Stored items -
□ □ □ □ □ □ □

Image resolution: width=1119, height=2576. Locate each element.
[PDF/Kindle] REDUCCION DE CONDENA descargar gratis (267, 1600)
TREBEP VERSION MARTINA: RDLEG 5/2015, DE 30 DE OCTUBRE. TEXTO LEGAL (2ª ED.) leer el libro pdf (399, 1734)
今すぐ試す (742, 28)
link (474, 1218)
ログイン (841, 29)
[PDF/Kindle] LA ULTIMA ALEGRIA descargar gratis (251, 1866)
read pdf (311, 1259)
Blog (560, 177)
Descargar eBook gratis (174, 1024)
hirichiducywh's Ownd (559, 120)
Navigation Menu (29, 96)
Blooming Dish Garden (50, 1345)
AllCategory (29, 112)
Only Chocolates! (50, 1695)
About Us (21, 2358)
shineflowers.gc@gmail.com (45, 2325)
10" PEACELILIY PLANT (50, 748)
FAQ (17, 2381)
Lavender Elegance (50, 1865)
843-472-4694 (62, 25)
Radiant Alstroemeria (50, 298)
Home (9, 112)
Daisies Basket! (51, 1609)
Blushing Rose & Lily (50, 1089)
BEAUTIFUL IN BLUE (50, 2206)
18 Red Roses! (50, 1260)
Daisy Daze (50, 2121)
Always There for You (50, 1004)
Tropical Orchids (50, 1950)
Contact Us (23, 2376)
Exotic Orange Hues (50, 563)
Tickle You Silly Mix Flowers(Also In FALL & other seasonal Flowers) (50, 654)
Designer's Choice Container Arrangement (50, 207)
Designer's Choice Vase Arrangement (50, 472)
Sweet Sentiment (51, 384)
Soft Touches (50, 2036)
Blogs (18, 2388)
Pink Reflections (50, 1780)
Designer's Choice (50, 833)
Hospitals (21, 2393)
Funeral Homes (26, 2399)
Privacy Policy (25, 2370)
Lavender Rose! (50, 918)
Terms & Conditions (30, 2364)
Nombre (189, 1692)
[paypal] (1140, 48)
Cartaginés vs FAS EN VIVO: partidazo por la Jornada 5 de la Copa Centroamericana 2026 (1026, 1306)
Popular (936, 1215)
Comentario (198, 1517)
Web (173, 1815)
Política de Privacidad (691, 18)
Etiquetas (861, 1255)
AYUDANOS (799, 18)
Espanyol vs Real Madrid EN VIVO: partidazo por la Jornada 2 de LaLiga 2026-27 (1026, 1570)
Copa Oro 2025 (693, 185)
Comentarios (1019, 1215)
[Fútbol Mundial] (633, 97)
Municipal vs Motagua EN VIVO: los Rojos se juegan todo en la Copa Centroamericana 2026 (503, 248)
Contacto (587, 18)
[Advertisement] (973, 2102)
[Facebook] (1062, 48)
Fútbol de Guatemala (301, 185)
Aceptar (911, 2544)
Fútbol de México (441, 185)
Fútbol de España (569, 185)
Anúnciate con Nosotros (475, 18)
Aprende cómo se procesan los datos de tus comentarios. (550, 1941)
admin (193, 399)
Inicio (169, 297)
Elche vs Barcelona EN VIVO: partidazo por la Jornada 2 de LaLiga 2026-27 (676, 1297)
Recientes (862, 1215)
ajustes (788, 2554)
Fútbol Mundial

□ □ □ □ □ □ □

What is being asked - A single figure is the whole answer here: the number of lines in the records above that include "Designer".

Your response - 3